In the second case, the in construct allows iteration through all of an object's properties by name. The bshield property of an object must be hidden during the iteration if it is present. Thus, BrowserShield inserts a check as the first line of the iteration loop, jumping to the next item if the property name is bshield. This is accomplished using the rewrite rule shown in Table 1.
The BrowserShield framework must also ensure its presence is transparent to the original script's semantics. The techniques for preventing tampering described in Section 4.2 contribute to this goal by making BrowserShield inaccessible. Transparency additionally requires that we present to scripts the context they would have in the absence of BrowserShield.
Shadow Copies Scripts can access both their own script code and HTML, which BrowserShield modifies for interposition.
To preserve the intended semantics of such scripts,
BrowserShield retains a ``shadow copy'' of all original code before rewriting it. The shadow copy is stored on a bshield property of the object. Interposition on property reads and writes allows the shadow copy to be exposed to scripts for access and modification.
Shadowing translated HTML requires additional care. During THTML transformation, a policy may rewrite static HTML elements. We must similarly create shadow copies for such translated HTML elements, but we cannot directly create a JavaScript object in HTML to store the shadow copy. Thus, we persist the shadow copy to a bshield HTML tag attribute during THTML, which is later used by the BrowserShield library. For example, a policy function that rewrites link URLs may modify the href attribute of <a> tags during the THTML transformation.
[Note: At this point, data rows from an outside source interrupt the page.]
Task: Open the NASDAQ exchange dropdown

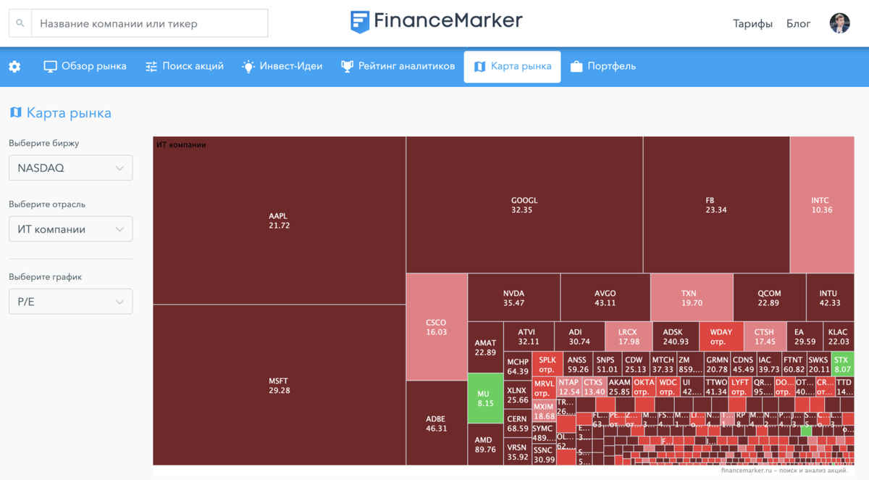Action: 70,167
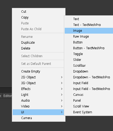Expand the 3D Object submenu

[x=38, y=83]
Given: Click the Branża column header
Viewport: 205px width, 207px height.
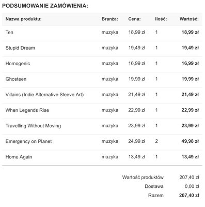Looking at the screenshot, I should click(x=110, y=19).
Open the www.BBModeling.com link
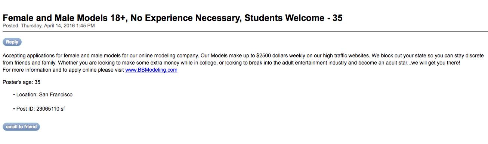 [x=151, y=70]
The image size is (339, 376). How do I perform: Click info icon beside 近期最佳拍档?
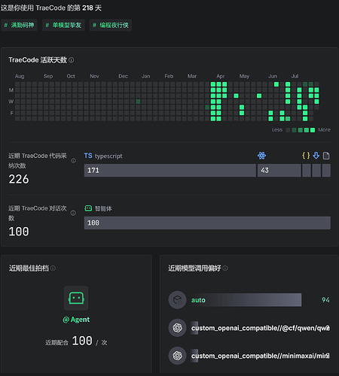[x=53, y=268]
Then, the persisted shadow copy looks like this:
<a href="https://translatedLink"
bshield="{href:'https://originalLink'}">
When BrowserShield looks for the bshield property of the DOM object corresponding to this tag, it interprets this string into an actual bshield property with a shadow copy for the href attribute.
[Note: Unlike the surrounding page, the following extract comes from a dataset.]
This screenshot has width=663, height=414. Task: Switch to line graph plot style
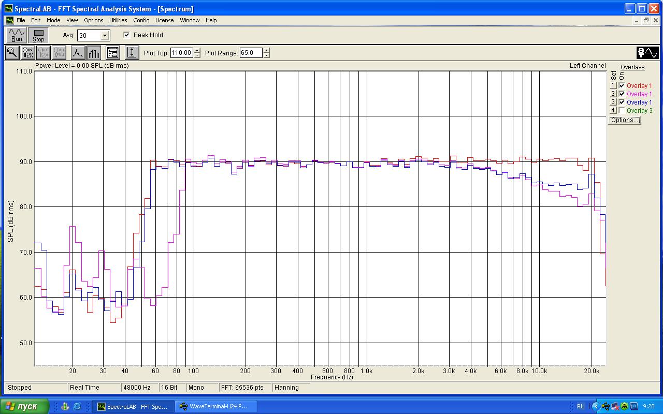[x=78, y=52]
Because scripts can only interact with shadow copies of their code and not modified copies, our transformations are not required to be idempotent. That is, we will never apply THTML or Tscript to code that has already been transformed.
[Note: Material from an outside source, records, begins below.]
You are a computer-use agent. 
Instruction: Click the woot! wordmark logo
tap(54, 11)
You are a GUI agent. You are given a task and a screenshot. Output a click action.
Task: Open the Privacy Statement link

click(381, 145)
Preserving Context The JavaScript eval function evaluates a string as script code in the current scope, and any occurrence of the this keyword in the string is bound to the current enclosing object. Thus, if eval were to be called from within bshield.invokeFunc, the this keyword might evaluate differently than in the original context.
For this reason, the rewriting rule for functions is actually more complex than shown in Table 1. Instead, the rewritten code first checks if the function being invoked is eval. If so, the parameter is translated using Tscript and then evaluated in the correct context; otherwise, invokeFunc is called as described before. Thus, the code is rewritten as follows:
bshield.isEval(bshield.func = foo) ? eval(bshield.translate(x)) : bshield.invokeFunc(bshield.func, x);Note that the function expression foo is assigned to a temporary state variable on the bshield object, so that the expression is not evaluated a second time in the call to invokeFunc.
This check is a special case that is only needed for eval, because eval is the only native function in JavaScript that accesses this. Other native functions, such as alert or parseInt, do not access this, and can be evaluated within invokeFunc.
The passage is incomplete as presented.